Problems
[a] According to the liquor licence decision, on what date was the hearing held in Hamilton?
[b] Continue the liquor licence decision from where it stops.

-- START OF Reading passage --

ALCOHOL AND GAMING COMMISSION OF ONTARIO
IN THE MATTER OF The: Liquor Licence Act, R.S.O. 1990, c. L.19, as amended
B E T W E E N:
Registrar, Alcohol and Gaming Commission of Ontario Registrar
-and-
1536636 Ontario Limited operating as Koi Restaurant & Lounge Licensee
DECISION
Panel: Grace Kerr, Board Member Bruce S. Miller, Board Member
Decision Date: April 7, 2011
Hearing Location: Hamilton, Ontario
Alcohol and Gaming Commission of Ontario 90 Sheppard Avenue East, Suite 300 Toronto, Ontario M2N 0A4 Phone: (416) 326-0366 Fax: (416) 326-5566 Toll Free In Ontario: 1-800-522-2876 Website: www.agco.on.ca
Appearances
Registrar, Alcohol and Gaming Commission ) Aviva Harari, Representative 1536636 Ontario Limited, Licensee ) Michael Puskas, Representative
Authorities
1213963 Ontario Ltd. ( Sin City Bar and Eatery) v. Ontario (Alcohol and Gaming Commission), [2009] ONCA 323
Horseshoe Valley Resort Ltd. v. Registrar of the Alcohol and Gaming Commission of Ontario, 2005 CanLII 81108 (ON SCDC), 264 D.L.R. (4th) 686
Allegations
- A hearing into Notice of Proposal number 18285 dated September 8, 2010 to suspend liquor licence number 809618 issued to 1536636 Ontario Limited (the “Licensee”), operating as Koi Restaurant & Lounge (the “establishment” or the “premises”), 27-29 Hess Street, Hamilton, Ontario, L8P 3M7, on the basis of an alleged violation of subsection 45(1) of Ontario Regulation 719/90 (“O.Reg”), made pursuant to the Liquor Licence Act (“LLA”) was held on February 25, 2011 in the City of Hamilton.

-- END OF Reading passage --
-- START OF Dataset content --

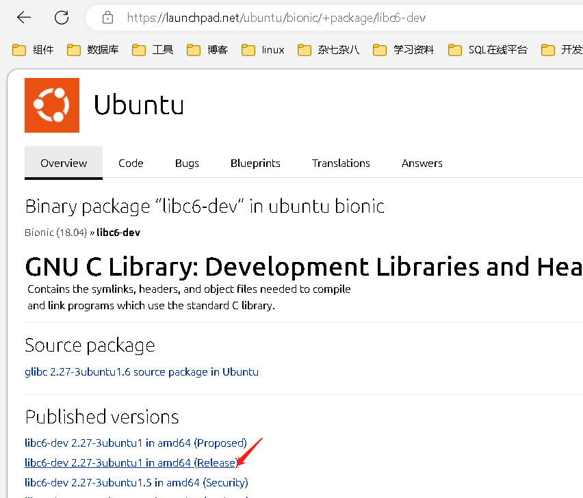
Task: Click the Ubuntu logo image
Action: click(52, 105)
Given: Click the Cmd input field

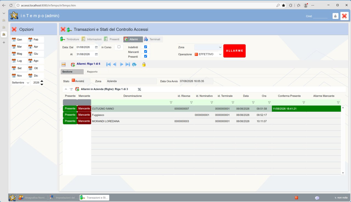Looking at the screenshot, I should tap(320, 16).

-- END OF Dataset content --

Task-by-task results
[a] February 25, 2011

[b]
Decision
- After considering all the evidence and submissions the Board DISMISSES the allegation that the Licensee violated subsection 45(1) of O.Reg 719/90, made pursuant to the LLA.
Preliminary Matters
- Ms Harari requested an order to exclude witnesses that the Board ORDERED on consent.
Registrar’s Evidence
David Kerkhof has served as a police constable (“PC”) with the Hamilton Police Service for 14 years. He has dealt with the Licensee in his capacity as a police officer both on duty and for paid duties. He has also been a patron at the Koi Restaurant & Lounge.
The witness was on patrol on March 14, 2010 at 1:02 a.m. driving a police cruiser in Hess Village, which is the entertainment district. Someone threw a beer bottle which hit the spotlight on his police cruiser. The bottle was thrown from the area of the Koi Restaurant & Lounge.
He went to the premises and two doormen directed him upstairs to the patio. He went upstairs and was met by a security staff member, Dan Pearce. Mr. Pearce had three males with him in the stairwell and indicated that S.T. was the male who threw the bottle. The other two males were N.S. and F.Z.
N.S. became belligerent and stated he did not throw the bottle. N.S. was drinking a Miller Genuine Draft bottle of beer, which was the same brand that had struck the police cruiser.
All three males were intoxicated.
The witness arrested S.T. who needed some assistance to get down the stairs as he was “slightly unsteady” on his feet and was somewhat resistive.
The witness was concentrating on the mischief investigation because of the damage to his police cruiser. He stated that all three males had a “level of intoxication” as they had glossy eyes, an odour of alcohol and slurred speech.
He gave S.T. an appearance notice for the damage to his police cruiser and released S.T. at 1:30 a.m. He also released the two other males.
He first started to deal with the three males at 1:10 a.m.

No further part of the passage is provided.